The Lankford bill also modifies the EO 12866 language “raise novel legal or policy issues arising out of legal mandates, the President’s priorities, or the principles set forth in this Executive order” to “raise novel legal or policy issues, such as by prescribing a rule of conduct backed by an assessable payment.”
The effect would largely be to return to the modus operandi used between April 2018 and June 2023.
IRS Chief Counsel Nomination Hearing
Lankford laid the groundwork for his bill in his questions to Marjorie A. Rollinson during her confirmation hearing for IRS chief counsel on September 28.
He began by asking whether IRS rules carry the force and effect of law. Rollinson replied that the tax regulations promulgated by the IRS and Treasury “are in fact treated as the interpretation of the law.”
Lankford pointed out that although other agencies have to get their rules checked by OIRA, “in the past couple of years, Treasury has said that the IRS, when it goes through all its rulemaking process and actually puts its regulations out, is not accountable to OIRA.”

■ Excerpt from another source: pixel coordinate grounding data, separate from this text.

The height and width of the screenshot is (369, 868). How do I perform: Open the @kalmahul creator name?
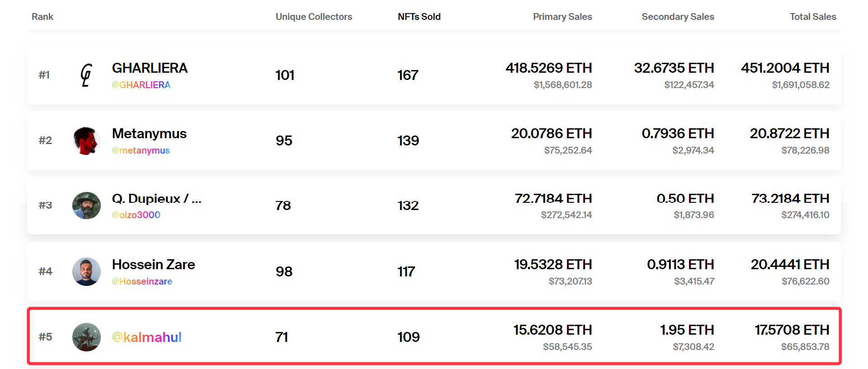[x=146, y=337]
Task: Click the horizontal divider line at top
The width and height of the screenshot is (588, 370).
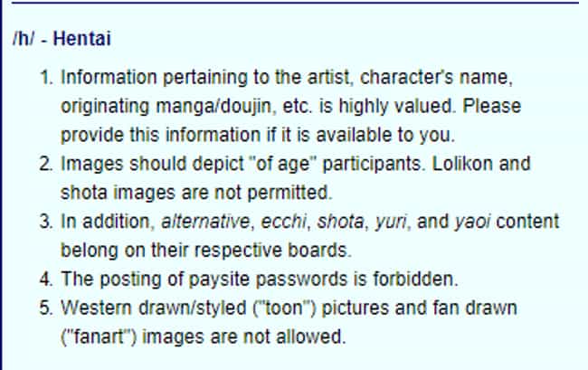Action: click(296, 3)
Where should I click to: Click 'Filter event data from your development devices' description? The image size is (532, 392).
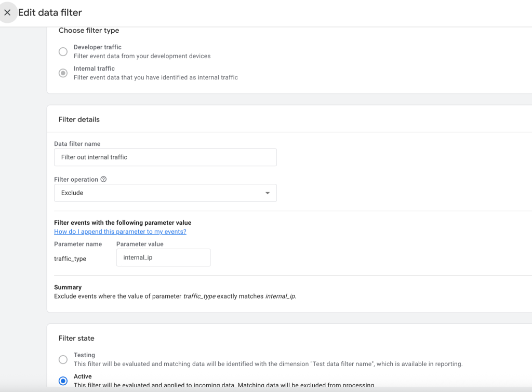[x=142, y=56]
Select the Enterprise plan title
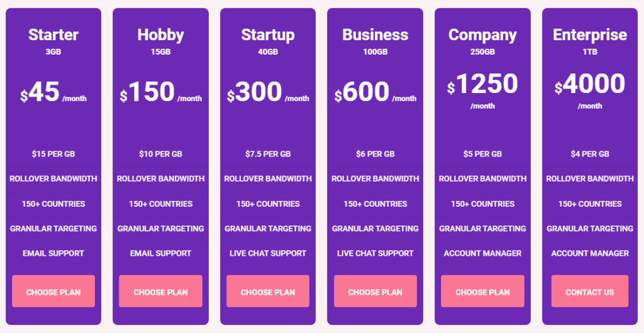The height and width of the screenshot is (333, 644). [590, 35]
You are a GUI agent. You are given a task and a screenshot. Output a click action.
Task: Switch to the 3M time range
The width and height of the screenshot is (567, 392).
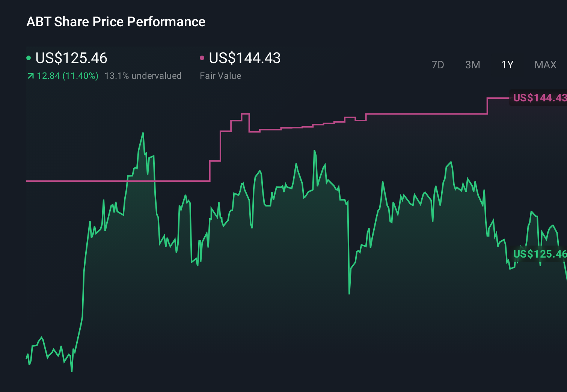pyautogui.click(x=472, y=65)
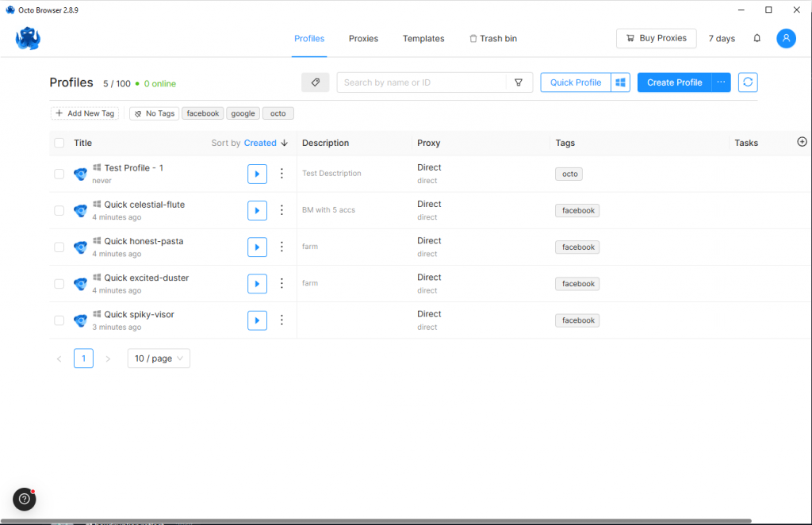Tick the checkbox for Quick spiky-visor
Image resolution: width=812 pixels, height=525 pixels.
[x=59, y=320]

He asked Rollinson if OIRA should have oversight over the process for developing tax rules, “or can Treasury and the IRS make rules outside of the Administrative Procedure Act?”
Rollinson noted that when she was last at chief counsel, the issue “had just started percolating, because in fact for a long time the rules didn’t go through OIRA.” By the time she left, tax regulations were subject to OIRA review.
“I do think there has been a change, especially given some of the court cases that have come out in terms of what has to happen in order for the regulations to be considered to have met the APA and be compliant,” she said.
Lankford defended OIRA’s role. “OIRA’s design is to be able to make sure that we don’t end up in a bunch of lawsuits, we don’t end up with legal challenges, we actually save the taxpayer money and time, because it’s actually gone through an internal review,” he said.
He criticized the implicit assertion that OIRA oversight was not necessary or desirable, particularly in light of “all that’s going on right now with IRS and with so many new regs that are coming online.” Lankford pointed out to Rollinson that “as counsel, you’ll be in the middle of that, saying does this actually apply to us, or is IRS completely separate from the Administrative Procedure Act?”
He told Rollinson she would need to make recommendations to the administration on whether the IRS should be independent of OIRA review. Rollinson replied that “one of the most important roles of chief counsel is to help ensure that regulations are found valid if and when challenged.”
She said that taxpayers deserve to understand when guidance comes out that it will apply to them, and not be surprised to learn years later that the guidance wasn’t valid. “I will be very interested in making sure [chief counsel] does everything it can to make sure that our regulations are found valid,” she promised.
Maybe Lankford will eke out a win with his new bill. Stewart didn’t win the Oscar for his role as Jeff Smith. In a crowded field, it went to Robert Donat for Goodbye, Mr. Chips. The august Mr. Chipping taught Latin to boys from the British upper class and famously reminded his young wards, during the bombing of Britain, “You cannot judge the importance of things by the noise they make. Oh dear me, no.”
Chips also liked to quote Aeneas, particularly his attempt to rally his men after they’d barely passed Scylla and dodged the boulders of the Cyclops and were reeling from the constant blows: “Haec olim meminisse iuvabit.” Someday perhaps, remembering even this will be a pleasure.
It appears there might still be a long journey before anyone looks back with pleasure on the epic struggle over the review process for tax regulations.